Across the country, Canadian nationalism spurred on the introduction and passing of a series of provincial and federal legislation, broadly aimed at fast-tracking major project developments. The titles capture their objective: Ontario’s Bill 5, Protecting Ontario by Unleashing Our Economy Act, British Columbia’s Bills 14, Renewable Energy Projects (Streamlined Permitting) Act, and Bill 15, Infrastructure Projects Act, and the Canada’s C-5, One Canadian Economy Act (which includes the Building Canada Act). An unbridled commitment to the accelerated development of natural resources, characterized as a response to the repetitive threats by the Trump Administration, directly threaten the rights of First Nations, Inuit, and Métis as well as progress on reconciliation and the stated commitments to implement the UNDRIP.

The introduction of the Building Canada Act came to the shock of many First Nations, Inuit, and Métis governments and organizations. After a pre-consultation period of just one week, the Bill made its way through the House of Commons and the Senate in less than 20 days, achieving Royal Assent on 27 June 2025. The Act proposed a new framework of accelerated project development by creating a new type of project “Projects of National Interest” managed through a new Major Projects Office (MPO) which, once designated, would be given pre-emptive approval before proceeding through the assessment planning and regulatory phase. In essence, this shifted the question of whether a given major project should proceed to how a given major project can be developed. The Prime Minister also committed to the creation of an Indigenous Advisory Committee to the MPO, made up of First Nations, Inuit, and Métis leaders from across the country. Their task was simple: make recommendations to guide the development of major projects in a way that is responsive to the rights, governance, and knowledge systems of First Nations, Inuit, and Métis. There were criticisms, however, of the government’s approach to appointing the representatives, citing an absence of transparency and regional representations.

To date, there have been 11 projects identified for further consideration by the MPO.[4] The outcomes of this consideration, as well as their future deliberation, raise important questions about the sincerity of this government’s commitment to the UNDRIP.

 

Bill S-2: an opportunity for justice for First Nations women?

For generations, the Indian Act discriminated against First Nations women by removing their Indian status if they married a non-status man. First Nations men, on the other hand, could marry non-status women and pass on status to their descendants. This gender-based discrimination led to significant harm to First Nations women and their descendants, who were denied access to their legal status as well as programs and services. The Government of Canada amended the Indian Act in 1985 to remove the automatic loss of Indian status for women but did not fully eliminate gender-based discrimination in the legislation.

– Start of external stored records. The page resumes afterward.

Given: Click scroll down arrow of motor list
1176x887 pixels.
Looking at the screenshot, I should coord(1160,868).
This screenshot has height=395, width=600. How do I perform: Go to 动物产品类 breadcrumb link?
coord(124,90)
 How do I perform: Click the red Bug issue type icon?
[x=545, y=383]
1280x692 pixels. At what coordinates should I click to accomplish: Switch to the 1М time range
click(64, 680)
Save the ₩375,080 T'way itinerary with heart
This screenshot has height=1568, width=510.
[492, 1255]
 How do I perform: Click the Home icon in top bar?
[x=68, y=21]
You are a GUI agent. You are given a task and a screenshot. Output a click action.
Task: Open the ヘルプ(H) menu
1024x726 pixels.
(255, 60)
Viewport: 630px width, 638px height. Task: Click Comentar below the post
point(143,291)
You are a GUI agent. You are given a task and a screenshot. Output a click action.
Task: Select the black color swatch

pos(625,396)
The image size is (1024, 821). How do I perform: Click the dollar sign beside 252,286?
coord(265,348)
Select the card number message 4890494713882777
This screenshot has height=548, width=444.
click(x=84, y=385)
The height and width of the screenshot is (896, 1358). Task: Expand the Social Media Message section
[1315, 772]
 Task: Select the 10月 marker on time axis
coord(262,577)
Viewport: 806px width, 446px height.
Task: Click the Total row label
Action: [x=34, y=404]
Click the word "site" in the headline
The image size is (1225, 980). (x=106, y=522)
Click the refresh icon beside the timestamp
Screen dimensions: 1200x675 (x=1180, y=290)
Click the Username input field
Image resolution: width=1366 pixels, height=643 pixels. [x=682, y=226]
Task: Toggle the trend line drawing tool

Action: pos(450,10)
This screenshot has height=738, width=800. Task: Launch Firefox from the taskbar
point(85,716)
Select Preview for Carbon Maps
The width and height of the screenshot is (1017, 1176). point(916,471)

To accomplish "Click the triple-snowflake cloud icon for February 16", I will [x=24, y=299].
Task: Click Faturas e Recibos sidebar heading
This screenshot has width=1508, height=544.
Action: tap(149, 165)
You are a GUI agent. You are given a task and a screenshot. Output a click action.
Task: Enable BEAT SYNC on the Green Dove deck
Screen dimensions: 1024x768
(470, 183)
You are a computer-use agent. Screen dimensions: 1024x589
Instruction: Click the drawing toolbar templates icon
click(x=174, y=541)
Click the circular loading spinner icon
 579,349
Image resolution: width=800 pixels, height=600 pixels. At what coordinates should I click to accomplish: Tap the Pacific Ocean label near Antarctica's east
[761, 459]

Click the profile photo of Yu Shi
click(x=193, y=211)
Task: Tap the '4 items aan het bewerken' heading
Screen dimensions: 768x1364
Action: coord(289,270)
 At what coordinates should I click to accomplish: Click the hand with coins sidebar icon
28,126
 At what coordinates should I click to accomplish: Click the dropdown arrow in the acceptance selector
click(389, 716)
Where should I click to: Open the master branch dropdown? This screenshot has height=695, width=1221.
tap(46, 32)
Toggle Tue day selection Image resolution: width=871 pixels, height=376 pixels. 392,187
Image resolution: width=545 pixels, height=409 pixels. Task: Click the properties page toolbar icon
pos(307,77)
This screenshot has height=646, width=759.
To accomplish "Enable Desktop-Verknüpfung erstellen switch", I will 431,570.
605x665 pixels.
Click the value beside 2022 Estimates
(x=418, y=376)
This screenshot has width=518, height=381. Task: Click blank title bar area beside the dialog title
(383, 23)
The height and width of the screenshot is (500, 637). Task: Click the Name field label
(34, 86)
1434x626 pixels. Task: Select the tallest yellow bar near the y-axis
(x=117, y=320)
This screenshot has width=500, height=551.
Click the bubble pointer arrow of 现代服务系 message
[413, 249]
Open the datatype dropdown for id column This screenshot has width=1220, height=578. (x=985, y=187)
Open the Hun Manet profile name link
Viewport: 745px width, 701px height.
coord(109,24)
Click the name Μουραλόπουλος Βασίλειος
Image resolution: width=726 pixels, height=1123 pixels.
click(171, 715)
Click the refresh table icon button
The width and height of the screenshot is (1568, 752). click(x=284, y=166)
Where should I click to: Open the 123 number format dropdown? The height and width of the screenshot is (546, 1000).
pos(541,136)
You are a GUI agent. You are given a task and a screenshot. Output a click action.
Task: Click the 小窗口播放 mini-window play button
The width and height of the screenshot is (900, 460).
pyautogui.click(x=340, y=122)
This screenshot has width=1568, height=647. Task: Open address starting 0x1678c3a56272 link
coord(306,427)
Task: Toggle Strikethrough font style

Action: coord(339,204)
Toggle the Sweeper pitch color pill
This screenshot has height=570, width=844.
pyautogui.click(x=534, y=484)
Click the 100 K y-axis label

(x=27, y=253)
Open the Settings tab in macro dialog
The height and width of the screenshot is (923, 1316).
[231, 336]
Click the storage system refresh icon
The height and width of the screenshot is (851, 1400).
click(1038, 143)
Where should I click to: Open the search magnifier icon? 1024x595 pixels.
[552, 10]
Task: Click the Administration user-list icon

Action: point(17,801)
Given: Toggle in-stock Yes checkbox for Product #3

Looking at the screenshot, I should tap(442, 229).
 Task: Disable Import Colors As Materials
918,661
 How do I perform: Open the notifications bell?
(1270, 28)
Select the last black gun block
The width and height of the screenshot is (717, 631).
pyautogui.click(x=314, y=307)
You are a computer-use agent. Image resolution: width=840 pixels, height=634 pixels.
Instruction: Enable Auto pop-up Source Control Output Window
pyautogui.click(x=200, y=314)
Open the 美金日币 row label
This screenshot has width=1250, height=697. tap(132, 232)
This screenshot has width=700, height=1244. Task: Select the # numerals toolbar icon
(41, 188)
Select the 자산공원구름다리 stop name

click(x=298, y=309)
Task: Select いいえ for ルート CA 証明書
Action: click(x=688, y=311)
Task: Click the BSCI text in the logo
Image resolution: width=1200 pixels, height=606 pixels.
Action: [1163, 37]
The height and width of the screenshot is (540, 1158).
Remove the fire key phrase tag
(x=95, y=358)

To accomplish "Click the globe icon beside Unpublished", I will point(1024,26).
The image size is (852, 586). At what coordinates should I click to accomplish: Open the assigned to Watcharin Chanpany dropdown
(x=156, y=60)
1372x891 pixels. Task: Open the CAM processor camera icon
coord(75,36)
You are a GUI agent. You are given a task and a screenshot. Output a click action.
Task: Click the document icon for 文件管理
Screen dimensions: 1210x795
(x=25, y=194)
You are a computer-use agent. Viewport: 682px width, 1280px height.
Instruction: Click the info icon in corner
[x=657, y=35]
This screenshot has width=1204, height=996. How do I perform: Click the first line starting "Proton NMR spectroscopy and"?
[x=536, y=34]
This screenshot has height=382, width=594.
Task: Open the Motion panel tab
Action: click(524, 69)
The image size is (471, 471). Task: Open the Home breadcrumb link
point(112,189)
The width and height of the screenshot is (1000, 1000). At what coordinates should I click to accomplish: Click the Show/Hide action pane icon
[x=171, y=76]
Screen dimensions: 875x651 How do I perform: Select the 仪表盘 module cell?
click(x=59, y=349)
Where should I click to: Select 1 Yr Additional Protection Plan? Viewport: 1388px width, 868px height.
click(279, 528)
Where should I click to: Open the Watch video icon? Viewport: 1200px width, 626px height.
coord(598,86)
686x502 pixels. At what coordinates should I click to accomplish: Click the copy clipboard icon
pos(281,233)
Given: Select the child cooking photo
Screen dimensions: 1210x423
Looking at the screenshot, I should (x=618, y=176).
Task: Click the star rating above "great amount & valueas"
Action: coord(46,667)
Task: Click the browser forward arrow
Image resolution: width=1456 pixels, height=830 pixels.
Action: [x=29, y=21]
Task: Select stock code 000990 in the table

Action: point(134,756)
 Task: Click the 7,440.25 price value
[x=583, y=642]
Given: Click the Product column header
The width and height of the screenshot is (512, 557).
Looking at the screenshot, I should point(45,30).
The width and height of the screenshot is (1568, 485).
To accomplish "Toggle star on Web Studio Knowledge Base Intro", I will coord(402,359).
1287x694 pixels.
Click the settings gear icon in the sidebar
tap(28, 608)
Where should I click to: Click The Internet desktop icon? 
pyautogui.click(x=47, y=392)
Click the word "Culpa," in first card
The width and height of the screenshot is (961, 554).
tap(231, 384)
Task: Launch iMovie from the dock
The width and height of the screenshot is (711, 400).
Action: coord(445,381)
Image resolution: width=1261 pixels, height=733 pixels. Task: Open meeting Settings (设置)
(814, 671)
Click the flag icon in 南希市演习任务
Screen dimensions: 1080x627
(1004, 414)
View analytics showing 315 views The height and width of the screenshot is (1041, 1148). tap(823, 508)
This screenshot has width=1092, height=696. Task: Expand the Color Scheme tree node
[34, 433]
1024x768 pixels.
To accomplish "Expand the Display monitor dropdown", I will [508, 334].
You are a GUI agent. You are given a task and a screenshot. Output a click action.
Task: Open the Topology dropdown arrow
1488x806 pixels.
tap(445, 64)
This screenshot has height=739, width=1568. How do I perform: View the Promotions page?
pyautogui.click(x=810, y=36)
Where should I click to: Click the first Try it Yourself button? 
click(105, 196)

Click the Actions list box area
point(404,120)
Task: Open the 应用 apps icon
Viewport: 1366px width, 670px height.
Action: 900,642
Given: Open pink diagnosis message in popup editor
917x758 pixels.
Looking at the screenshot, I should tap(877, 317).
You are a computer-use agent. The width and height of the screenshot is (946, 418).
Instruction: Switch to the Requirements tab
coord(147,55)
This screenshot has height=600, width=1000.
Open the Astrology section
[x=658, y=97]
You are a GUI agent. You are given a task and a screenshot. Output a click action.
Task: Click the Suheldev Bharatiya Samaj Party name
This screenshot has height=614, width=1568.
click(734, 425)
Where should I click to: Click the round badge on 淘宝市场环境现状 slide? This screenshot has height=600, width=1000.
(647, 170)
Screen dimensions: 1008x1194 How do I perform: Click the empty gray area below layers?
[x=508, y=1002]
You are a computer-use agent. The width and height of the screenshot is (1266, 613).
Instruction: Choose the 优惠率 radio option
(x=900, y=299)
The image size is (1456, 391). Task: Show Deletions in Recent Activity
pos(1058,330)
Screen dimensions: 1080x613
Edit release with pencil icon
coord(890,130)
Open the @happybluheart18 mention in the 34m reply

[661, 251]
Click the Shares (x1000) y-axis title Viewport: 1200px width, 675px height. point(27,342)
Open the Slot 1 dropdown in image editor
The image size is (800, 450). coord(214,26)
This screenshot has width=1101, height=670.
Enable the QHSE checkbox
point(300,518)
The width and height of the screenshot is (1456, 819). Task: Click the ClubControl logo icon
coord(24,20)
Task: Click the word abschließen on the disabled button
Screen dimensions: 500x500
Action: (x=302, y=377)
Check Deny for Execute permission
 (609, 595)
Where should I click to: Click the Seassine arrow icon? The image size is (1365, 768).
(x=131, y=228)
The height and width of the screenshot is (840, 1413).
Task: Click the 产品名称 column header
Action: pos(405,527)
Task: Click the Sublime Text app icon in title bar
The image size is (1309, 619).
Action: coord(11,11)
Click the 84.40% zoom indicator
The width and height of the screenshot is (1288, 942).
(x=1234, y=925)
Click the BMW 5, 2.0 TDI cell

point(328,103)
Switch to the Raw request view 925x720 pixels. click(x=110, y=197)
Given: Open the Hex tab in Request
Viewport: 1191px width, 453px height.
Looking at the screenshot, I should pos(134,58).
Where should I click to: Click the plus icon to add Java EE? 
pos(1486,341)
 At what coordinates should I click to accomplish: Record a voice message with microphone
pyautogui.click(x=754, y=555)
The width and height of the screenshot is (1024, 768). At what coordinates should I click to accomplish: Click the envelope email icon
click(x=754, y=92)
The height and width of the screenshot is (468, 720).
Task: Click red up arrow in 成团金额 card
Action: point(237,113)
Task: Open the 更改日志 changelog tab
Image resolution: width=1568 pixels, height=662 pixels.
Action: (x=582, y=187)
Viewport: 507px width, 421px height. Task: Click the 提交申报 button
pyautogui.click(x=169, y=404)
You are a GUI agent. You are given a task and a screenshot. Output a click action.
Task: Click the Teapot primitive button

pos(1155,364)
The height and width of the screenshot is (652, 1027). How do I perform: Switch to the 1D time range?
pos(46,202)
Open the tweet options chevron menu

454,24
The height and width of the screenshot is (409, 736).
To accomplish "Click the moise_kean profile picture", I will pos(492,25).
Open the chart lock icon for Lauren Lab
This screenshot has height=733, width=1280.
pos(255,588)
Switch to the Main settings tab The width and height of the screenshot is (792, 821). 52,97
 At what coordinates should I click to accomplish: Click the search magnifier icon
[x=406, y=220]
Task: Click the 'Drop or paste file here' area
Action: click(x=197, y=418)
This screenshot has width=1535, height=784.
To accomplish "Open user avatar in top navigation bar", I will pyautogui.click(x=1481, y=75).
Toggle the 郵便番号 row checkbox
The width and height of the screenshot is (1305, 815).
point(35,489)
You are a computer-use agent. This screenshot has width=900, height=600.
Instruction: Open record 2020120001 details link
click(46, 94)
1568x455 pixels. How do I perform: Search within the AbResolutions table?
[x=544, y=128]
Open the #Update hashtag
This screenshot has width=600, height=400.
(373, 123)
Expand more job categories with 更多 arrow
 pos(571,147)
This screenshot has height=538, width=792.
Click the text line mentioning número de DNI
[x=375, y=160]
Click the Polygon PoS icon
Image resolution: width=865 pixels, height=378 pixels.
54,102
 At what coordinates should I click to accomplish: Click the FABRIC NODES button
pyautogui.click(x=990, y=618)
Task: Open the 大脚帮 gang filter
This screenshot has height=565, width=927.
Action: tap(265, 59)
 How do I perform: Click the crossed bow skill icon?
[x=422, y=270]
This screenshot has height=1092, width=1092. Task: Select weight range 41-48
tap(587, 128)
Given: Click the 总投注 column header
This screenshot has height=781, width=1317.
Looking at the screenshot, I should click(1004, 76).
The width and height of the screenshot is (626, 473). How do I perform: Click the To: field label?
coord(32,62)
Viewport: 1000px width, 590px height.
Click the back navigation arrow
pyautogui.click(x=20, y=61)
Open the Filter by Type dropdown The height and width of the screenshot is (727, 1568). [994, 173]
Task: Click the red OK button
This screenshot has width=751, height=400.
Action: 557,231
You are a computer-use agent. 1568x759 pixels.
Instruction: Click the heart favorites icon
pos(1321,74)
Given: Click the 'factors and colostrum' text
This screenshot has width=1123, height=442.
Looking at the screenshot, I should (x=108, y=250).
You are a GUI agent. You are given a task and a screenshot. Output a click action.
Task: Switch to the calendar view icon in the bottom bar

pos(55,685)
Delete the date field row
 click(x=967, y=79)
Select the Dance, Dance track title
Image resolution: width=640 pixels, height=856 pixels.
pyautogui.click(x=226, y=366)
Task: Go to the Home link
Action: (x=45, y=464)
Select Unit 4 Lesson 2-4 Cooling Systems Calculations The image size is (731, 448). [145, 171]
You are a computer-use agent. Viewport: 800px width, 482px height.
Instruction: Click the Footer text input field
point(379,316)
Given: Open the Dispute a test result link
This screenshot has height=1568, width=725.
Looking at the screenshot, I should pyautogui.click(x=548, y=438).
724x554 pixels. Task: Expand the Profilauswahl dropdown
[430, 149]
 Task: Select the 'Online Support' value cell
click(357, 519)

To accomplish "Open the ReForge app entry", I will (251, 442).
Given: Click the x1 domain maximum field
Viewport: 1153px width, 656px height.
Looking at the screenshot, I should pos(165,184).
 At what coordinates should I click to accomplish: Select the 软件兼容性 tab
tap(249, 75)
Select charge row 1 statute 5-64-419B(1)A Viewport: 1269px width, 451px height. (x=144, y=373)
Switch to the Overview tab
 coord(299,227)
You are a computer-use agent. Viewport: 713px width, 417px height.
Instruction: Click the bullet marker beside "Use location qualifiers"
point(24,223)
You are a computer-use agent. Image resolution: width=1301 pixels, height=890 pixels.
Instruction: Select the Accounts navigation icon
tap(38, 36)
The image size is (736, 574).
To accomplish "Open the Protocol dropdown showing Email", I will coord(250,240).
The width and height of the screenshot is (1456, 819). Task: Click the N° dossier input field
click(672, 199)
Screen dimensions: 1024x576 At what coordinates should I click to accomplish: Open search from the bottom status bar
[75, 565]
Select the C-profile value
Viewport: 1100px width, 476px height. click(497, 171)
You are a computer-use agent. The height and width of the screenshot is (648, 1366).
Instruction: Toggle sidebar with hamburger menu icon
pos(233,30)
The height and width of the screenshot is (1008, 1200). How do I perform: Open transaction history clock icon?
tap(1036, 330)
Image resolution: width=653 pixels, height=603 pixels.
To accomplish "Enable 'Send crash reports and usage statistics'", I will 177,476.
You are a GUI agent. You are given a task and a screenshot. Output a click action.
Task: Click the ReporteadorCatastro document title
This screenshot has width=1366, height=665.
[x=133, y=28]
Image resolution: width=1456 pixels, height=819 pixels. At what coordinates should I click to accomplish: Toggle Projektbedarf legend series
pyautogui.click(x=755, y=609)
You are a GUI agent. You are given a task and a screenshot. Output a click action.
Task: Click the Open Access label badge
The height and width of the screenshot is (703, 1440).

In response to litigation and persistent advocacy from First Nations women, the Government of Canada introduced Bill S-2, An Act to amend the Indian Act (new registration entitlements), in the Senate of Canada in May 2025. Bill S-2 would restore Indian status to individuals and their descendants who lost it due to gender-based discrimination. In the fall, a Senate committee introduced amendments to Bill S-2 that would end what is called the second-generation cut-off in the Indian Act. The cut-off, which was introduced in 1985, prevents parents from passing on Indian status after two consecutive generations of parents who do not have status. The Bill S-2 amendments replace the cut-off with the one-parent rule, allowing anyone with status under the Indian Act to pass their legal identity and rights on to their children.

The path forward for Bill S-2 appears uncertain. Minister Gull-Masty argued that the amendments to Bill S-2 that passed in the Senate required deeper consultation with First Nations. As a result, Bill S-2 will likely face debate and proposed amendments in the House of Commons, further delaying justice for First Nations women and their descendants.

 

Budget 2025

 

In November 2025, the Government of Canada narrowly passed Budget 2025, a federal budget delayed due to the election in the spring. Budget 2025 was criticized by many First Nations, Inuit, and Métis leaders and organizations as a missed opportunity to invest in well-known and quantified priorities. The AFN, for instance, quantified the amount to close the infrastructure gap on reserve: a commitment of CAD $349 billion (approx. EUR 216 billion) over ten years.[5] This “national building” project would include the housing, clean water, education, and community support that First Nations urgently need. Similar studies have been done by Inuit regional organizations and Métis representative organizations.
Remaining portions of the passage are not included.